__Task__.
Copy the lines of the data below word for word, starting at the line containing "What do you see at coordinates (98, 294)" and ending at the line containing "status-bar is located", with both of those lines included.

### Listed records ###

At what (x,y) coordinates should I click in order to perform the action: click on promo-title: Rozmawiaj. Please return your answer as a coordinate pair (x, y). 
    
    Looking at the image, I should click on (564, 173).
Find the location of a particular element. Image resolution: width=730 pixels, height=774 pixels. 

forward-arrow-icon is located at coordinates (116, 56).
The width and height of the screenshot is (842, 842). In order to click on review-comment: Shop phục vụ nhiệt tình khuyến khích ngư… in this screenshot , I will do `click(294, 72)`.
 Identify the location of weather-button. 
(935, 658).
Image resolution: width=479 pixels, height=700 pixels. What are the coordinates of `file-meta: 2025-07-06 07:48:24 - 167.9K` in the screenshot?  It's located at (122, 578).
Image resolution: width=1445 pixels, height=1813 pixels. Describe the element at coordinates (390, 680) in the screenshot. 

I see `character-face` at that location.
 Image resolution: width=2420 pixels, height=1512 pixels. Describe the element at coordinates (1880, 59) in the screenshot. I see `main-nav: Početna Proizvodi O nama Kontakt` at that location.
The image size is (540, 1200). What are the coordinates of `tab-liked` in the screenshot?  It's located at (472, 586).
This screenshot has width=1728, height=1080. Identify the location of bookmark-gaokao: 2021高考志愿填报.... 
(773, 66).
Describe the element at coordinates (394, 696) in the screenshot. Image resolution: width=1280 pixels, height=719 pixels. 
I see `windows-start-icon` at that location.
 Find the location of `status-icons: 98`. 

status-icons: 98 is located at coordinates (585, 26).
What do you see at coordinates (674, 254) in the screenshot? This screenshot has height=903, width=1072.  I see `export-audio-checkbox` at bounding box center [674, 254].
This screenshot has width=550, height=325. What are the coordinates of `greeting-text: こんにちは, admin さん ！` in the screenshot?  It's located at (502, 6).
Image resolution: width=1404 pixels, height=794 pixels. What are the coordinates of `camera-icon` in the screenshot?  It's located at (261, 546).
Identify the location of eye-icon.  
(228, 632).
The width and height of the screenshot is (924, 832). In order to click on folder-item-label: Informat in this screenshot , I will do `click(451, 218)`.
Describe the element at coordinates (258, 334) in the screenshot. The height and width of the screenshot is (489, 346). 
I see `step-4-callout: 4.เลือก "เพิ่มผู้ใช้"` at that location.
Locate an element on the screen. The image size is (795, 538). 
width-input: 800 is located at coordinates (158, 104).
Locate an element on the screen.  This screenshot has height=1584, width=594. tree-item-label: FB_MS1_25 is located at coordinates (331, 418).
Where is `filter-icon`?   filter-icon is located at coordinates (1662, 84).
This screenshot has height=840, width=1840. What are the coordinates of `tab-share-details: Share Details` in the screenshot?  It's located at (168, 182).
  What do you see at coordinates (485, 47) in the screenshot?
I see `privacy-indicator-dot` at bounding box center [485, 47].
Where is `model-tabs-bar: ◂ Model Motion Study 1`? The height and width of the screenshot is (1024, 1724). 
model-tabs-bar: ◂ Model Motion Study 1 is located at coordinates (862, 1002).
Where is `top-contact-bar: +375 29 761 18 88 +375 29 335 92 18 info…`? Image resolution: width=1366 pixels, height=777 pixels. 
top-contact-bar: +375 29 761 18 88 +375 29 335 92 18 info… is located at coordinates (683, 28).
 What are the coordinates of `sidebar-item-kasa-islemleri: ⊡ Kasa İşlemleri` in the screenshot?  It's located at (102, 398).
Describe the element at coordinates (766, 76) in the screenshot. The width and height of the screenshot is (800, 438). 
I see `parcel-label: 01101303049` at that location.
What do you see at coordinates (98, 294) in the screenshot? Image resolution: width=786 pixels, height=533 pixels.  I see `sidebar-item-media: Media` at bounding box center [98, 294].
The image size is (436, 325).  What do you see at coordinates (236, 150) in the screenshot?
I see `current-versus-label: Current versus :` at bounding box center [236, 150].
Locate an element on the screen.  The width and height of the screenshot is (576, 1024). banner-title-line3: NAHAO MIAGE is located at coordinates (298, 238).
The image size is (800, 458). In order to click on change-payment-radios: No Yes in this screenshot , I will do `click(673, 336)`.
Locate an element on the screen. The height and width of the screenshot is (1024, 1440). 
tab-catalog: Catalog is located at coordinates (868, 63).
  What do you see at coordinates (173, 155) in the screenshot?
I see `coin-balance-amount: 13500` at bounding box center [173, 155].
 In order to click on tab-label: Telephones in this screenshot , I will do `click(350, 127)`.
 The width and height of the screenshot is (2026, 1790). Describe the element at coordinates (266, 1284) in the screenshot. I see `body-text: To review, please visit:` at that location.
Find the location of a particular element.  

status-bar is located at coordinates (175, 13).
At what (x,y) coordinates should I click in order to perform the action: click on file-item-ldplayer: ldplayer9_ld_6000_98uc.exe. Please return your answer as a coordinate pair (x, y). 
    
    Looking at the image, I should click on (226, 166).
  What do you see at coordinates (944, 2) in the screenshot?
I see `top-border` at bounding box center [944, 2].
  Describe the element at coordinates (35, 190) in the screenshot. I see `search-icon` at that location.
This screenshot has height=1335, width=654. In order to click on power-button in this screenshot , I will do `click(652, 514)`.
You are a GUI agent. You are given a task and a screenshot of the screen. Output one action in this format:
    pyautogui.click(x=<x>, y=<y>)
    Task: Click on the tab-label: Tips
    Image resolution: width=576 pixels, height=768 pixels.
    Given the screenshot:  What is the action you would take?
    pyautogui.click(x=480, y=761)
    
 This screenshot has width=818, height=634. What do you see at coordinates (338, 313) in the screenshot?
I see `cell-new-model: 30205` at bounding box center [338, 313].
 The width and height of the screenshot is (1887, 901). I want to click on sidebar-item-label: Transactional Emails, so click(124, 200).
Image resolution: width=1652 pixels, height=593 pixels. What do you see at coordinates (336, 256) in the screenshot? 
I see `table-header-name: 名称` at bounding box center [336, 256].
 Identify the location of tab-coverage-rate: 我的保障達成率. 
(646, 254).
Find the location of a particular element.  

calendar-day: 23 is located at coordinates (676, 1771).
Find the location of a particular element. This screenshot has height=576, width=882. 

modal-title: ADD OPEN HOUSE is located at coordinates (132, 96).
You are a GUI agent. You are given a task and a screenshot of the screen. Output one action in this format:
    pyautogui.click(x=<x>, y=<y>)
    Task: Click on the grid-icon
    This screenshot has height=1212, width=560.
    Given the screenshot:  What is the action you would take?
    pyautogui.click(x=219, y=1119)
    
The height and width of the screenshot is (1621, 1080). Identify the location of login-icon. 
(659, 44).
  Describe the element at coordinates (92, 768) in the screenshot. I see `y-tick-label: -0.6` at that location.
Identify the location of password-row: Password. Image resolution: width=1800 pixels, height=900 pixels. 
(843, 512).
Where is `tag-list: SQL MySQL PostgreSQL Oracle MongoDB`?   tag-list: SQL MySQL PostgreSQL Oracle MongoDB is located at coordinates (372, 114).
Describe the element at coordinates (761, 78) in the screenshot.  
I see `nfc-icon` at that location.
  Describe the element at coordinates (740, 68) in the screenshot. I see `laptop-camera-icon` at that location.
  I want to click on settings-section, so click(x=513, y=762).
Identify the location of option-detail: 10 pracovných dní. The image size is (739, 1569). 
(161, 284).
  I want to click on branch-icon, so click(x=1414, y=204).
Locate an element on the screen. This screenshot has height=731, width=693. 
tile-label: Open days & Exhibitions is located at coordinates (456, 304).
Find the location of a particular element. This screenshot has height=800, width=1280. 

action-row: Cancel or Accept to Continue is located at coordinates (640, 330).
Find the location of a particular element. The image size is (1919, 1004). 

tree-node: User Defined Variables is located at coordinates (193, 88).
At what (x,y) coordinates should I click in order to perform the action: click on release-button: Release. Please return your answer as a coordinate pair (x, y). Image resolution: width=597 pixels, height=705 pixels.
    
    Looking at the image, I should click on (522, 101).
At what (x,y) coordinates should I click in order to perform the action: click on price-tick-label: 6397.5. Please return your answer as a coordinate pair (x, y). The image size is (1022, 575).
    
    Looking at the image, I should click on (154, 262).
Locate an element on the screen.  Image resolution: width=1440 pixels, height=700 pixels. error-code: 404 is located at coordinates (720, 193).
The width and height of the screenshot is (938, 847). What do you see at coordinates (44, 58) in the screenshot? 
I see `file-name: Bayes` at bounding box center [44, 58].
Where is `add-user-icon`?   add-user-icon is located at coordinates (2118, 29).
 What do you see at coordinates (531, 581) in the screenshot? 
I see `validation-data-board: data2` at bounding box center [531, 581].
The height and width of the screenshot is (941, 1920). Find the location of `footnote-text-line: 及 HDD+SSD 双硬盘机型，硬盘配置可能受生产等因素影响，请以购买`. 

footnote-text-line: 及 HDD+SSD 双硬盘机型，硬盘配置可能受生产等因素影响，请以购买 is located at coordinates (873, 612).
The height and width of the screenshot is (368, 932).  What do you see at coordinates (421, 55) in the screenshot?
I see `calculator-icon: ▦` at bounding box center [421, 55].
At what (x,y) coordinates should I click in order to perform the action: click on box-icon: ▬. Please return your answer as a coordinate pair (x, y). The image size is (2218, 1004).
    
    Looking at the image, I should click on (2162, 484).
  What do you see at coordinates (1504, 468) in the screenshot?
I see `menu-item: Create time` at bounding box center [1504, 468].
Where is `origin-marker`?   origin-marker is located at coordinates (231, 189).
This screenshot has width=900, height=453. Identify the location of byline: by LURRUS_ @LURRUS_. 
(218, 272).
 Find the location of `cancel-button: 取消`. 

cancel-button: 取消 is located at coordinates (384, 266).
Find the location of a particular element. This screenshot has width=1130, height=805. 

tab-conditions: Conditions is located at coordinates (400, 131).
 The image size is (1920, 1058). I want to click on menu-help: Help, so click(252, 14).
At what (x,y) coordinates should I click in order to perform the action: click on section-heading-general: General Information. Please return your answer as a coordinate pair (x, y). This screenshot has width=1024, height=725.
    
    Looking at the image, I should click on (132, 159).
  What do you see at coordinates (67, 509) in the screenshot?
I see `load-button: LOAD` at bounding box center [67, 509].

###

__The answer__.
What do you see at coordinates (98, 294) in the screenshot? Image resolution: width=786 pixels, height=533 pixels.  I see `sidebar-item-media: Media` at bounding box center [98, 294].
The image size is (436, 325).  What do you see at coordinates (236, 150) in the screenshot?
I see `current-versus-label: Current versus :` at bounding box center [236, 150].
Locate an element on the screen.  The width and height of the screenshot is (576, 1024). banner-title-line3: NAHAO MIAGE is located at coordinates (298, 238).
The image size is (800, 458). In order to click on change-payment-radios: No Yes in this screenshot , I will do `click(673, 336)`.
Locate an element on the screen. The height and width of the screenshot is (1024, 1440). 
tab-catalog: Catalog is located at coordinates (868, 63).
  What do you see at coordinates (173, 155) in the screenshot?
I see `coin-balance-amount: 13500` at bounding box center [173, 155].
 In order to click on tab-label: Telephones in this screenshot , I will do `click(350, 127)`.
 The width and height of the screenshot is (2026, 1790). Describe the element at coordinates (266, 1284) in the screenshot. I see `body-text: To review, please visit:` at that location.
Find the location of a particular element.  

status-bar is located at coordinates (175, 13).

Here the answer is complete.